Within the class of NAEs, SEA is among anandamide, a major endocannibonoid that binds to CB1 and CB2, found in the brain and immune system, respectively. SEA, however, does not display any signs of binding to CB1/CB2 receptors, yet still has cannabimimetic activity.

Levels of SEA correlate with changes in pain intensity, indicating this SEA change, reflect the pain reduction effects of IPRP.

== Role in Neuroprotection ==
Neuroinflammation is triggered by a variety of neurodegenerative disorders and inflammatory conditions like infections, traumatic brain injury, and stress. Systemic inflammation can significantly alter blood–brain barrier (BBB) permeability via allowing infiltration by immune cells and causing structural damage to the glycocalyx.
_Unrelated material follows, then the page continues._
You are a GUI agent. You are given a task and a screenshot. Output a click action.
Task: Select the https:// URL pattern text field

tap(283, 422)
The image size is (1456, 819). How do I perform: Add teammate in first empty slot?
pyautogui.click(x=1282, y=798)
SEA acts as a protective agent against this; it can result in a slower onset and also contribute to faster resolution of damage. One way in which SEA can do so is through lowering glutamate levels in the prefrontal cortex, which increases when inflamed. A high flow of glutamate results in greater recruitment of microglia to neurons, furthering the inflammatory response. With SEA, this cycle is interrupted and thus the initial neuroinflammatory state is dampened by keeping glutamate levels low. Another mechanism by which SEA acts a neuroprotective agent is through increasing 2-AG levels in the brain, which allows for smoother inflammatory response resolution.
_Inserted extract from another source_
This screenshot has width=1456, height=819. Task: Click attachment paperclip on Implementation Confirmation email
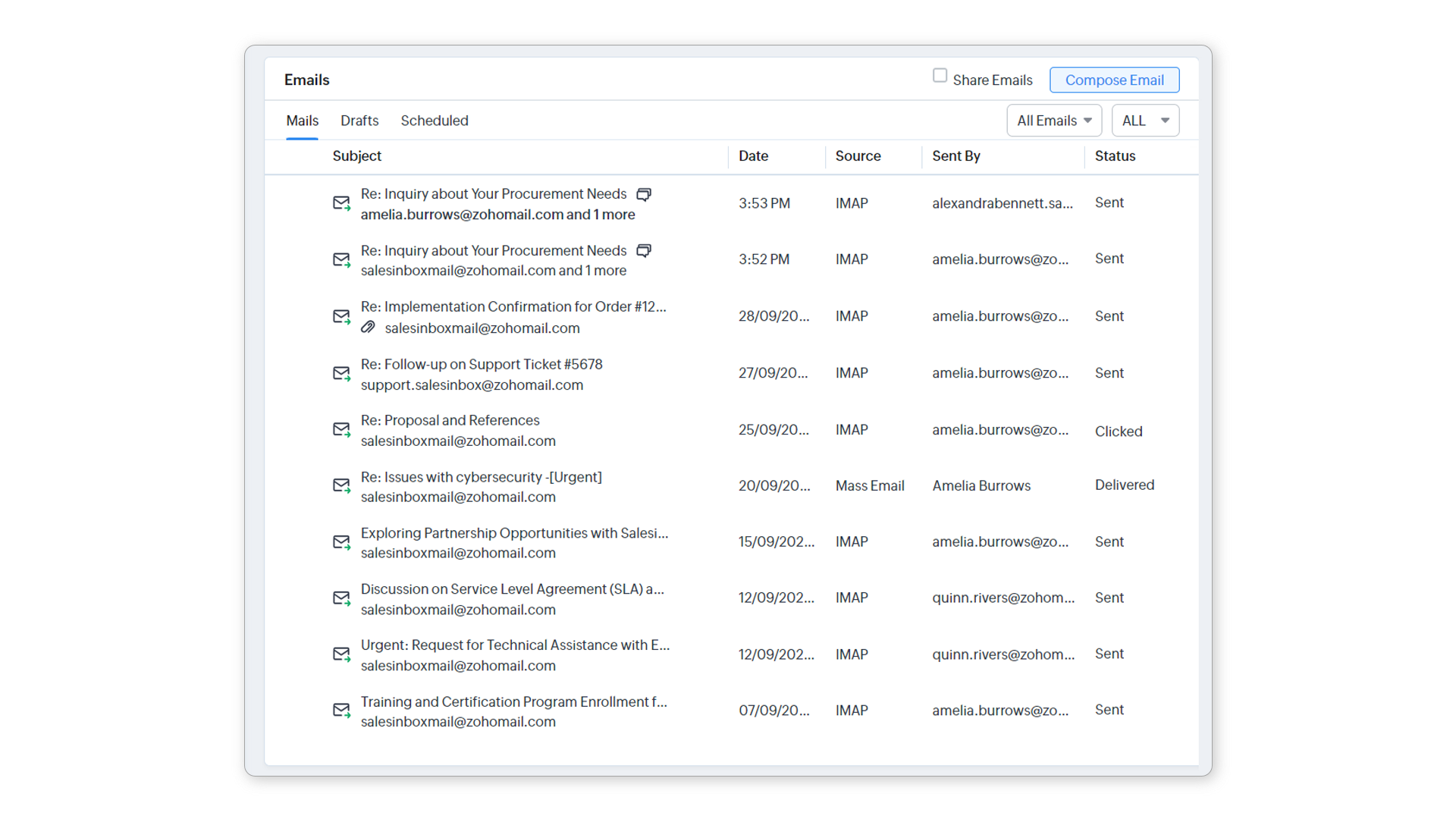point(368,328)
== Role in Chronic Pain ==
Chronic pain is defined as persistent or recurring pain lasting longer than three months, going past the typical healing period of injury. NAEs, like SEA, play a role in remediating this inflammation, evidenced through their elevated levels during periods of pain.
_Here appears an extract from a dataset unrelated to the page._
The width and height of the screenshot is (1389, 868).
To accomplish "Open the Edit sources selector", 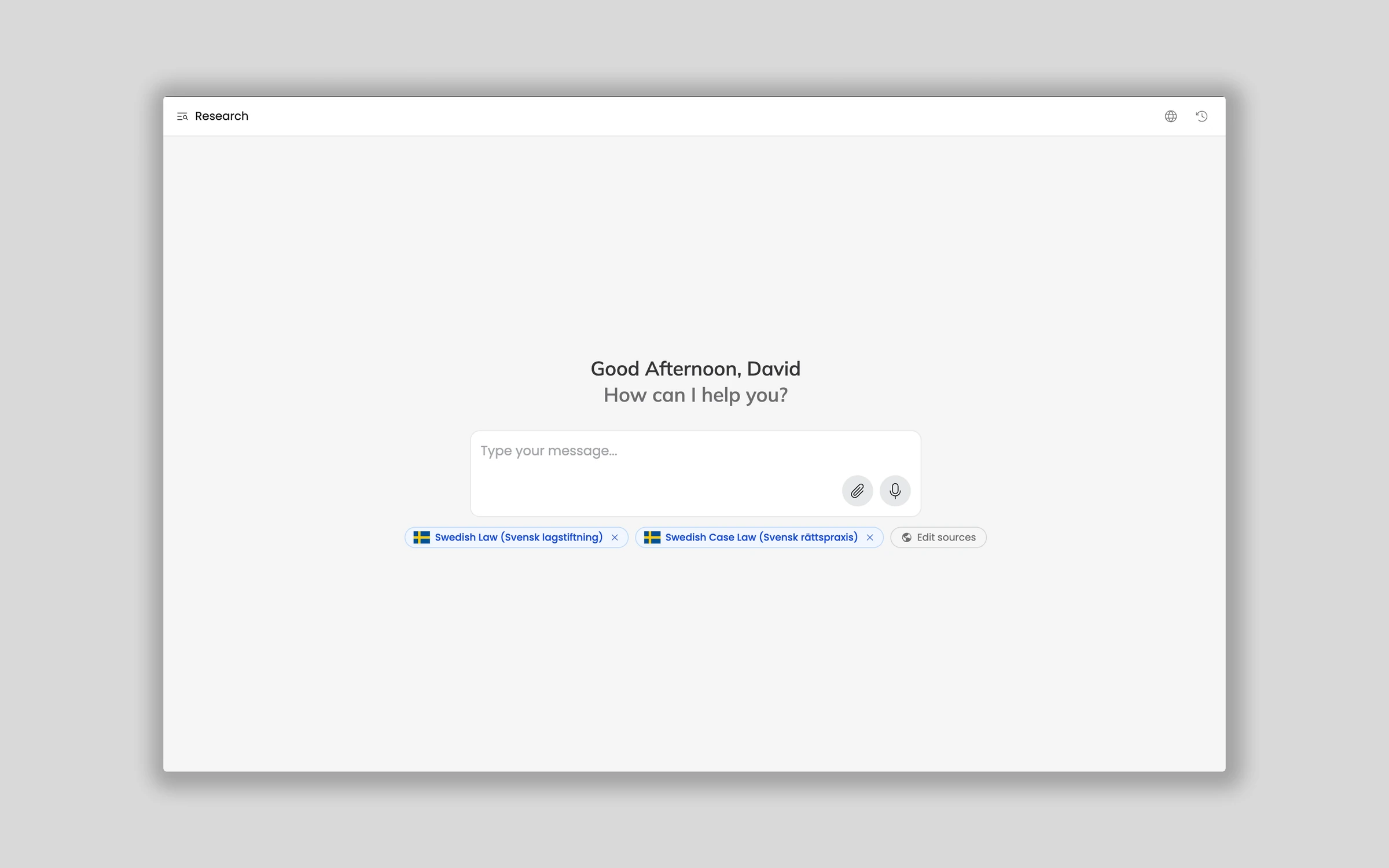I will pos(946,538).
A proposed mechanism of SEA function is as an agonist of the peroxisome proliferator-activated receptor gamma (PPARγ), competing against the antagonist GW9662 and agonist LY-171883, and overall contributing anti-inflammatory activity. SEA also has been shown to inhibit NF-κB activity, via blocking its translocation into the nuclei of macrophages by Lipopolysaccharide, and thereby suppressing pro-inflammatory cytokine production.